ECLI:NL:RBDHA:2023:1193
Rechtbank Den Haag
- Eerste aanleg - enkelvoudig
- Rechtspraak.nl
Niet-ontvankelijkheid van het beroep inzake verblijfsvergunning asiel door vertrek met onbekende bestemming
In deze zaak heeft de Rechtbank Den Haag op 3 februari 2023 uitspraak gedaan in een bestuursrechtelijke procedure betreffende de aanvraag van eiser voor een verblijfsvergunning asiel. Eiser had op 21 december 2022 een aanvraag ingediend, maar de staatssecretaris van Justitie en Veiligheid heeft deze aanvraag niet in behandeling genomen, omdat Duitsland verantwoordelijk was voor de behandeling op basis van de Dublinverordening. Eiser heeft hiertegen beroep ingesteld, maar is niet verschenen op de zitting op 18 januari 2023, ondanks dat zijn gemachtigde wel aanwezig was.

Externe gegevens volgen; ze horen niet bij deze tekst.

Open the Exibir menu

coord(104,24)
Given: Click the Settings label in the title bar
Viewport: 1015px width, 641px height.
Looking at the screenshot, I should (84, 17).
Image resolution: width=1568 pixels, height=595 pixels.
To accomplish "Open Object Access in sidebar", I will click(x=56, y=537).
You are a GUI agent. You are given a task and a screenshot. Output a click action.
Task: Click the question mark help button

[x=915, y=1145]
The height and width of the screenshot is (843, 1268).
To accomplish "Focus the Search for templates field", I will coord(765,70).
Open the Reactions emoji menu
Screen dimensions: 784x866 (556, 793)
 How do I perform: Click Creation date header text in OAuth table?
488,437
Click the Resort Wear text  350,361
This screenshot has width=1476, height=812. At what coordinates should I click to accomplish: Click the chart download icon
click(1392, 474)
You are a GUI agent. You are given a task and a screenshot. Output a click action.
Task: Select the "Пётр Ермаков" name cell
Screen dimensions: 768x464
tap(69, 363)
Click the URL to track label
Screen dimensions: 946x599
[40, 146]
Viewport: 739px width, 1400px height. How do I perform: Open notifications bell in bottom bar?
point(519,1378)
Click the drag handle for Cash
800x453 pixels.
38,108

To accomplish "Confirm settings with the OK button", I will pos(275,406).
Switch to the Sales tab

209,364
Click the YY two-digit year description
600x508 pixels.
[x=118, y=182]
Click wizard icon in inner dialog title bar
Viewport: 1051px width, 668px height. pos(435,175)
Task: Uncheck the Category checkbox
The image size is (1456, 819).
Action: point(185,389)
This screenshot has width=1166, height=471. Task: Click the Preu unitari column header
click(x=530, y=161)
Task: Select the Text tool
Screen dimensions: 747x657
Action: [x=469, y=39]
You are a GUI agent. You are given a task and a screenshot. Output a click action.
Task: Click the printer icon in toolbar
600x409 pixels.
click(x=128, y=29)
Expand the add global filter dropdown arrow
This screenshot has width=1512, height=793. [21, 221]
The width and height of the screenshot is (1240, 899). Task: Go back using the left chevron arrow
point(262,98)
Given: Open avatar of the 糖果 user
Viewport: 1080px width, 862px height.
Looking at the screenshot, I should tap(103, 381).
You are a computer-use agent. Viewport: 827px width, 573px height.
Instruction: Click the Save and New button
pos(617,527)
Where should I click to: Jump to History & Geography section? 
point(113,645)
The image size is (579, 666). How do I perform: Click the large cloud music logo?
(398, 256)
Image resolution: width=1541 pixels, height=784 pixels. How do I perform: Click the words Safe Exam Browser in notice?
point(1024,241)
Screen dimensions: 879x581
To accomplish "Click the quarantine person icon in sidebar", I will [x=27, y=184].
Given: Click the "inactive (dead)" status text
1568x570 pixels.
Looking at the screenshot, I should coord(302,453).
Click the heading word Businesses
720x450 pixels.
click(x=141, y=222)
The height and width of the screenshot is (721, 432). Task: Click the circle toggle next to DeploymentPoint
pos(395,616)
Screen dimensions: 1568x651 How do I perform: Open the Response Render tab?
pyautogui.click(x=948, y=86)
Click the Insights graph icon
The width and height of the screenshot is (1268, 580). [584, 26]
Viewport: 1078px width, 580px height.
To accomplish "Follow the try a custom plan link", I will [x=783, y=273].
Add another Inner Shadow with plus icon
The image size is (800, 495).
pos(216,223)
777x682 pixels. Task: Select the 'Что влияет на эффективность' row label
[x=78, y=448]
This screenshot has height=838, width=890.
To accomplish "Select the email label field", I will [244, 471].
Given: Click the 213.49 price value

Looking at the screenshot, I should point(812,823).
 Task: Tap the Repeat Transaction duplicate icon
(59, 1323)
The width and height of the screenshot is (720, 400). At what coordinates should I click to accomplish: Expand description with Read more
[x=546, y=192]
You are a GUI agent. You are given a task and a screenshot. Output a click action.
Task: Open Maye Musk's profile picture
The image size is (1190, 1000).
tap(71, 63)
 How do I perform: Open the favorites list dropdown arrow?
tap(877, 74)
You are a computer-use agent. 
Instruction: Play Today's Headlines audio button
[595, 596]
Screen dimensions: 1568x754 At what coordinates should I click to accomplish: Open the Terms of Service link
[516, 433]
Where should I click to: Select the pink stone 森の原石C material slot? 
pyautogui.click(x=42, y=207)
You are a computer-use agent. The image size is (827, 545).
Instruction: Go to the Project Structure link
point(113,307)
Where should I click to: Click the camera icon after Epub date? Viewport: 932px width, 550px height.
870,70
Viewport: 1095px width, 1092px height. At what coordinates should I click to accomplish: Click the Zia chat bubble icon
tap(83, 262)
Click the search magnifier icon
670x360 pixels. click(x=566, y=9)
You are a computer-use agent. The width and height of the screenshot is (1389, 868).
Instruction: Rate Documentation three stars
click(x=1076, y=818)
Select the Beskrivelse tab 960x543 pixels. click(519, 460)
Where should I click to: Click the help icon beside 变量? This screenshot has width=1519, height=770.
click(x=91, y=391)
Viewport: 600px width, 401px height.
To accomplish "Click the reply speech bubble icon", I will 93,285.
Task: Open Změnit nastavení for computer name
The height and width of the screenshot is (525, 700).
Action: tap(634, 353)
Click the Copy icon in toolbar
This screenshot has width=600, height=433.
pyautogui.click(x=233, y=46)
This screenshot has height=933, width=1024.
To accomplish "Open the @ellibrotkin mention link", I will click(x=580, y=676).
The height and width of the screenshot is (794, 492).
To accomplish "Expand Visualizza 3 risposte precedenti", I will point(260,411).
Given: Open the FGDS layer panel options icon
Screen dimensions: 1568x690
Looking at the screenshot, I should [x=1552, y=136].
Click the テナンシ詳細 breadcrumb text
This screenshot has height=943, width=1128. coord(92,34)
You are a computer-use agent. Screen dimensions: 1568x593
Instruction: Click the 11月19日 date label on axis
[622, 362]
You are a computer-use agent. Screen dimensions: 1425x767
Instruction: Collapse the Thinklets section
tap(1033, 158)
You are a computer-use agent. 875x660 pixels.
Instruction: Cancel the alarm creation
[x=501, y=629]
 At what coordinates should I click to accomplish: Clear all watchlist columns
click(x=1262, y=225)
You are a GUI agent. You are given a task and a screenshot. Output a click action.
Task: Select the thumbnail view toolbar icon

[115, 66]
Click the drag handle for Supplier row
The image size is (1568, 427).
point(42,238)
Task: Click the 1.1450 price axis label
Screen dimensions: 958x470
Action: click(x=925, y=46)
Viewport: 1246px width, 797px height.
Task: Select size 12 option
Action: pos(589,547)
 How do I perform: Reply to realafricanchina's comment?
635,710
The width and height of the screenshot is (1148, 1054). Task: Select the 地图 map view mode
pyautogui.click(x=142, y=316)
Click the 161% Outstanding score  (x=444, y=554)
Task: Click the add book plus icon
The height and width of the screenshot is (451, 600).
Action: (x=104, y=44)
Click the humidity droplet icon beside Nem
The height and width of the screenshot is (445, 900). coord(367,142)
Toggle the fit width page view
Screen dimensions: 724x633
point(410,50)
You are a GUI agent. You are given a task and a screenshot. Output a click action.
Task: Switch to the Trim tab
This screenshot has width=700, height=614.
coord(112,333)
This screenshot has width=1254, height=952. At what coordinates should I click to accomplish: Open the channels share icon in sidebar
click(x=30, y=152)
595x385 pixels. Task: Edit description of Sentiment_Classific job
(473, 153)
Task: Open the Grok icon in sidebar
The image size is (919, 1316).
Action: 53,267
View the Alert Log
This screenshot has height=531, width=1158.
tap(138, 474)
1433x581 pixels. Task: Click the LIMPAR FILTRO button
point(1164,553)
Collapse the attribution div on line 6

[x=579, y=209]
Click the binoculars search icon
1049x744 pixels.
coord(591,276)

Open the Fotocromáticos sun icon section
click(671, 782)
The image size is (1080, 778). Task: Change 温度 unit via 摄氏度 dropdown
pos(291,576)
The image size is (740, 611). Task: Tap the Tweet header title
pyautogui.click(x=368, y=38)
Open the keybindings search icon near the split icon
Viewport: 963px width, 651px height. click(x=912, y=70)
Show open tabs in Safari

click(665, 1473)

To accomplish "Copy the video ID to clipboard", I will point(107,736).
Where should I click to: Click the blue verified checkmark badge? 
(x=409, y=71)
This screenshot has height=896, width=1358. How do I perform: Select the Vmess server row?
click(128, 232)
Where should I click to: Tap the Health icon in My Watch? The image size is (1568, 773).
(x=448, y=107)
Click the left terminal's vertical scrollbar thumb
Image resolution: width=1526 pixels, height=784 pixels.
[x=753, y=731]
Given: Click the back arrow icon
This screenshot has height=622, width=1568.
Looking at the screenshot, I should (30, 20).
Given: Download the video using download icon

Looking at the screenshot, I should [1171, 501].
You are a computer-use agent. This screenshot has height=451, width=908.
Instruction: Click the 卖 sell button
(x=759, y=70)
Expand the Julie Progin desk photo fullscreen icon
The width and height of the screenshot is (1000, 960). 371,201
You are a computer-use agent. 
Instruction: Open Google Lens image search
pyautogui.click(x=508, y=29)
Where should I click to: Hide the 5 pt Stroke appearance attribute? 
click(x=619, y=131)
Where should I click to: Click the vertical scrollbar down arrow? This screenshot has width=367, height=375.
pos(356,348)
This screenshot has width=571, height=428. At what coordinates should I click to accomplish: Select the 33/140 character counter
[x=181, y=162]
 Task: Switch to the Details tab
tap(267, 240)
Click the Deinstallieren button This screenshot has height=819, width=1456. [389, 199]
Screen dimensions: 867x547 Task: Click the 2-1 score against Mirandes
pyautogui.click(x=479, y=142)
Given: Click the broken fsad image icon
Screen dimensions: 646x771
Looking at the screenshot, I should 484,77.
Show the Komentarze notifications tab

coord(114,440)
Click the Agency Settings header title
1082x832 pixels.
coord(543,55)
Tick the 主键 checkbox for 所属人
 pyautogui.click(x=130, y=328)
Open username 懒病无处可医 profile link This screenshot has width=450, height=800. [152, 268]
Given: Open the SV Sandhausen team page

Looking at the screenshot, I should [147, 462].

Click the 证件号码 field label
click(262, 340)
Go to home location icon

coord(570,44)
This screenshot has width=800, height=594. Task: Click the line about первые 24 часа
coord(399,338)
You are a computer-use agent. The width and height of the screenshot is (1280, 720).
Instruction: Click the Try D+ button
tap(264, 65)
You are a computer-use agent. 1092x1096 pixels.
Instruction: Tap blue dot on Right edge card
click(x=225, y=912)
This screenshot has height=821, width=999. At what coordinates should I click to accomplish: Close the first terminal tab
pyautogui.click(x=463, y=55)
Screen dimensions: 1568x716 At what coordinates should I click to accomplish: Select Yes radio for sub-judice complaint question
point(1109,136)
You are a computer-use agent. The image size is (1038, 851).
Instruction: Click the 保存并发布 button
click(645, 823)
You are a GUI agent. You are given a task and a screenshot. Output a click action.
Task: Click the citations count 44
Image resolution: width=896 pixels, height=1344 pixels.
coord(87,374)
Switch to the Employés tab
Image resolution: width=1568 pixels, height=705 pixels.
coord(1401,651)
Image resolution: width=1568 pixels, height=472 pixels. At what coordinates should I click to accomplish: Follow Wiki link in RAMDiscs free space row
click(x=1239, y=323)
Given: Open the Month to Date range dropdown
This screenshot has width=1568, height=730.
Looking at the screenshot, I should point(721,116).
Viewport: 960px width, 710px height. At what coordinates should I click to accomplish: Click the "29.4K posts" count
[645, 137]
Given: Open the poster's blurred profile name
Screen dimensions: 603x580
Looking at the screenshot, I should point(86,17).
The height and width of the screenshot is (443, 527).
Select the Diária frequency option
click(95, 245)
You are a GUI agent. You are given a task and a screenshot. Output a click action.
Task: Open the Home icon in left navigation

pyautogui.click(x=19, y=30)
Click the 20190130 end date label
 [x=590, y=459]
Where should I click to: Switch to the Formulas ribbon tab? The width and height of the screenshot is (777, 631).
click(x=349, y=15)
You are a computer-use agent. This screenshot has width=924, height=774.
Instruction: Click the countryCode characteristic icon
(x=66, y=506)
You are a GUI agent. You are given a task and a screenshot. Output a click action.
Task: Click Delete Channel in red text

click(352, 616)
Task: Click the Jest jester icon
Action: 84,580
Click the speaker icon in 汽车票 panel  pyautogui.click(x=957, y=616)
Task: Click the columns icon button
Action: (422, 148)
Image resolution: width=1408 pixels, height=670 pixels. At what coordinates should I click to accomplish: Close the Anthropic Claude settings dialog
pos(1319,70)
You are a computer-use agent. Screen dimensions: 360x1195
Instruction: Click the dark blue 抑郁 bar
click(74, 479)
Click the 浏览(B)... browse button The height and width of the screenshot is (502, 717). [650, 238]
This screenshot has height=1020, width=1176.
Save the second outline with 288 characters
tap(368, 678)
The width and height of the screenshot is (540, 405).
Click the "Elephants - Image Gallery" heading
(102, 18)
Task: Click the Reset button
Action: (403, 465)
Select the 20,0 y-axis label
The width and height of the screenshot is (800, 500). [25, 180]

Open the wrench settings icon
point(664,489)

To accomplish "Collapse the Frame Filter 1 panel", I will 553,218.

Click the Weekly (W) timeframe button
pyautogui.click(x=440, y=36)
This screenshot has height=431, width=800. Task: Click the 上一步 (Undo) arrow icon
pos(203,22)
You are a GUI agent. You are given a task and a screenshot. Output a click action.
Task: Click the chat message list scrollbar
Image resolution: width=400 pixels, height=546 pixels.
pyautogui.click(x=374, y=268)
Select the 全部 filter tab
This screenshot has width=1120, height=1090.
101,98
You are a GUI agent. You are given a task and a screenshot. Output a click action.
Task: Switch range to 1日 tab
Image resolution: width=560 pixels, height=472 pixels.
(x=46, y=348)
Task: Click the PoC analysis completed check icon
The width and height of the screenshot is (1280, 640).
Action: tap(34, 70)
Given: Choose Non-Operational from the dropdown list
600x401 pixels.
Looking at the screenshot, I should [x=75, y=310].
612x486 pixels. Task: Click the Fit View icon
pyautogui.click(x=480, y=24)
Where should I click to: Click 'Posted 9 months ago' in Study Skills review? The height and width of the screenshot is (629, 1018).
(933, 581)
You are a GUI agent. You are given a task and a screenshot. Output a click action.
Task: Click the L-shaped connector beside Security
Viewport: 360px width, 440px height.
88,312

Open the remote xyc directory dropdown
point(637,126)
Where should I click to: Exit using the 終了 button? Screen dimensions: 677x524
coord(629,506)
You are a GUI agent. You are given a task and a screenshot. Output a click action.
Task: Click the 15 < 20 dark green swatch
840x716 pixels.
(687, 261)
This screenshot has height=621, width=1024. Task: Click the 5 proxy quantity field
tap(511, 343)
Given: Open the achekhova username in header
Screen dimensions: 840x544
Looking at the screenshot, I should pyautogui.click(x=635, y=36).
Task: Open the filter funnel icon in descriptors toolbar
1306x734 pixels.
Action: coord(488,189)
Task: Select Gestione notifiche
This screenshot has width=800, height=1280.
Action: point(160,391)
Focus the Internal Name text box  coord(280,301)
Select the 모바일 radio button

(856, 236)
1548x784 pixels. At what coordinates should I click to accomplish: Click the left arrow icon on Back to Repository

De rechtbank heeft ambtshalve onderzocht of eiser nog procesbelang had bij het beroep. Uit informatie van het Centraal Orgaan opvang asielzoekers bleek dat eiser op 7 december 2022 met onbekende bestemming was vertrokken. De gemachtigde van eiser heeft op 16 januari 2023 verklaard geen contact meer te hebben met eiser. De rechtbank heeft, op basis van vaste rechtspraak van de Afdeling bestuursrechtspraak van de Raad van State, geconcludeerd dat eiser kennelijk geen prijs meer stelt op de door hem aanvankelijk gezochte bescherming in Nederland. Hierdoor heeft eiser geen rechtens te beschermen belang meer bij een inhoudelijke beoordeling van het beroep.
Gelet op deze omstandigheden heeft de rechtbank het beroep niet-ontvankelijk verklaard. De uitspraak is gedaan door mr. T.A. Oudenaarden, rechter, en is openbaar gemaakt. Tegen deze uitspraak kan binnen één week hoger beroep worden ingesteld bij de Afdeling bestuursrechtspraak van de Raad van State.